Health Care Reform Means Cutting Costs

At Reason Peter Suderman has unearthed a video clip from 30 years ago of the younger Bernie Sanders telling what is the simple truth: Medicaid for all would bankrupt the United States. Go on over there for the clip.

Note that real per capita health care spending is significantly higher today than it was 30 years ago. Mr. Suderman observes:

Medicaid, notably, is far less generous than Medicare, the health program for seniors that Sanders wants to expand.

Medicaid’s provider networks are narrower, and its benefits are generally more limited. It pays doctors quite a bit less than Medicare, on average, and it costs substantially less per capita. Relative to Medicare, it’s the bargain option.

This is a short clip, and the full version may reveal additional relevant context. But what Sanders is describing in the segment above is the comparatively high cost of health care services in the United States relative to countries like Canada. As the clip ends, Dr.
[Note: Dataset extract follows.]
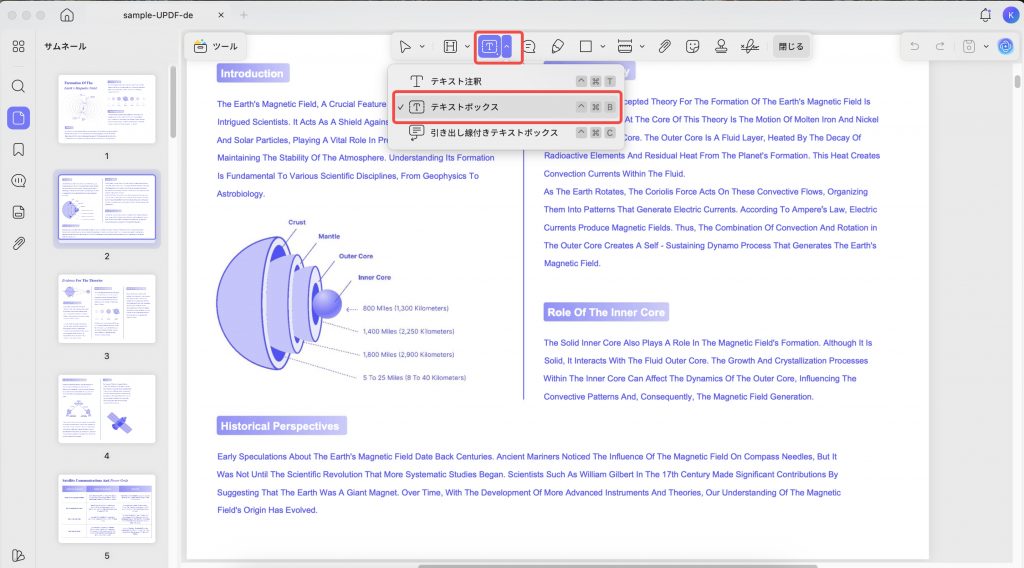This screenshot has width=1024, height=568.
Task: Open bookmarks panel in left sidebar
Action: coord(18,150)
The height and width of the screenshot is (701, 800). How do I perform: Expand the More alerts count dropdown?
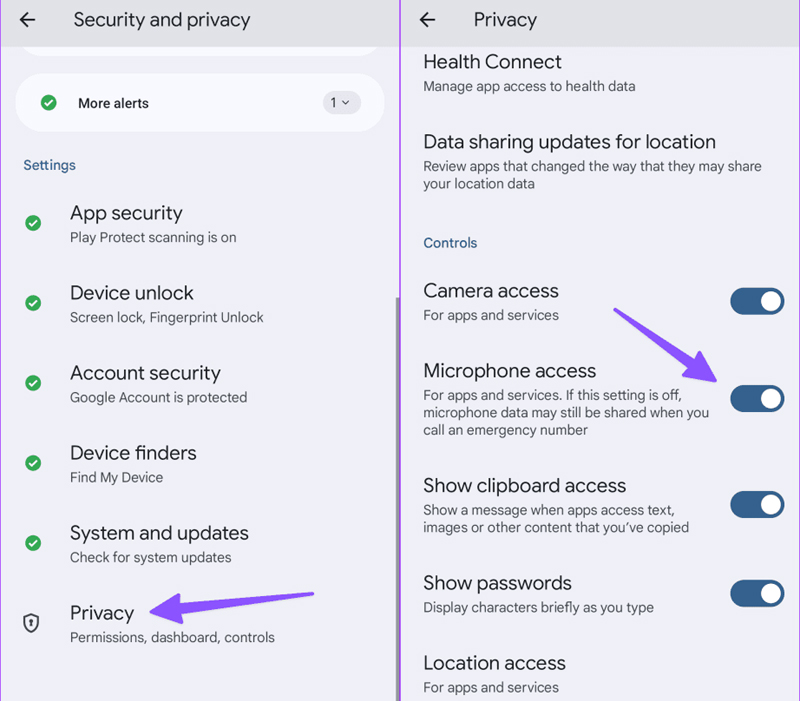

Milton Terris begins to discuss the ways in which other countries limit extra charges and use the power of government monopoly to force down prices.

Forcing health care spending down to the levels seen in other countries would radically upset the system, pushing doctors out of business and likely leaving many hospitals with little choice but to close down or eliminate services. It would, at minimum, be incredibly difficult politically, since it would require decreasing funding to hospitals and other large medical facilities, which would in turn require eliminating jobs or drastically reducing compensation. At the end of every health care spending cut is an individual with a job and a paycheck.

That’s the conclusion I came to as well. How should health care be reformed? Start making the hard choices now rather than handwaving them away, assuming they’ll be made later, or will be unnecessary. Adopt the mindset of using “the power of government monopoly to force down prices”. Government already pays for more than half of all health care. It has influence which it does not presently choose to use.

Stop subsidizing the wealthy and the well-to-do. Help the genuinely needy. Those are the reforms we need.

3 comments… add one
  • Janis Gore Link

    Yeah, if doctors would cut their lifestyle costs we might get somewhere!

  • Janis Gore Link

    And lawyers behind them! Not to mention politicians…

  • Janis Gore Link

    Monsieur le Trump, I’m talking to you, boy.